=== What to do ===
Pick up the biography of racing driver Christijan Albers below right after its final sentence and write the next passage in the same style.

=== Supplied text ===
****************

Christijan Albers () (born 16 April 1979) is a Dutch former professional racing driver. After success in the DTM he drove in Formula One from  until the 2007 British Grand Prix, shortly after which he was dropped by the Spyker F1 team. In 2008, he returned to the DTM series as a driver for the Audi Futurecom TME team. Albers acted as Team Principal and CEO of the Caterham F1 Team from  July to September 2014 after it was acquired by new team owners. His estimated net-worth is $50 million

Personal
Christijan was born in Eindhoven, the son of former rallycross ace and Porsche 911 Carrera campaigner André Albers, who won the 1979 Dutch International Rallycross Championship (GT Division). They are not related to their compatriot Marcel Albers, who was killed in a British Formula Three accident at Thruxton in 1992.

****************

=== Given information ===
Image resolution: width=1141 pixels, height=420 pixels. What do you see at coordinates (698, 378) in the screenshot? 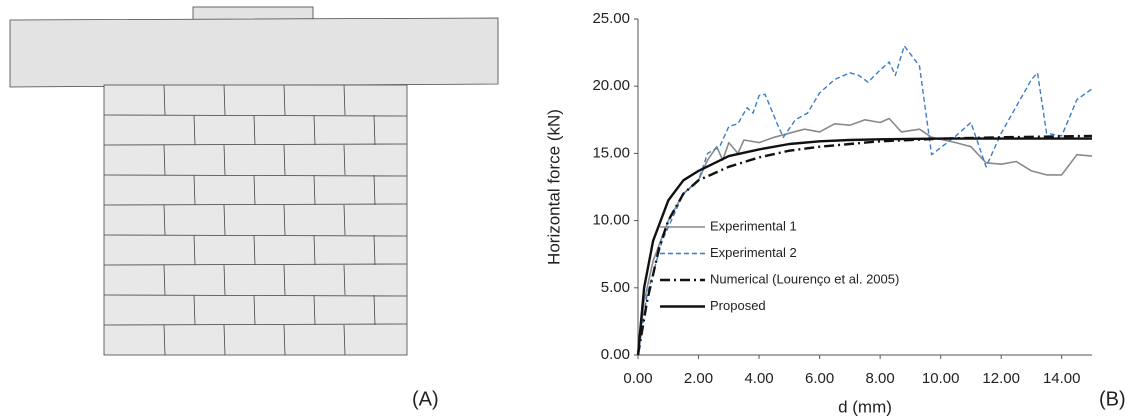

****************

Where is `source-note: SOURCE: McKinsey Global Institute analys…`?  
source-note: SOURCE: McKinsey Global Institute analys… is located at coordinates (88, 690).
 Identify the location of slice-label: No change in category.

****************

=== Exercise result ===
Albers is married to Liselore Kooijman. Their wedding took place on 11 November 2006 in Amsterdam. He resides in Monaco.

Early career
Albers began kart racing at a young age, winning the Dutch National championship in 1997. That same year, he was crowned Formula Ford 1800 champion in both Netherlands and Belgium. He also participated in the Renault Megane Marlboro Masters series. In 1998, he moved up to the German Formula Three series, winning the championship in 1999 with six wins and ten poles.

In 2000, Albers raced in the International Formula 3000 championship as team-mate to Mark Webber. He failed to score a point, but team boss Paul Stoddart later signed him again. He also raced in European Formula Racing.

DTM
Beginning in 2001, Albers raced in the Deutsche Tourenwagen Masters for Mercedes-Benz, and graduated from a privately run team to the works AMG outfit in 2003 after the departure from the series of Uwe Alzen. He was instantly a front-runner, finishing runner-up in 2003 with a season-high four wins, and challenging DTM veteran and multiple champion Bernd Schneider for the title all the way up to the final race. In 2004 he again challenged for the championship lead for the most of the season but eventually finished third.

Formula One

Minardi (2005)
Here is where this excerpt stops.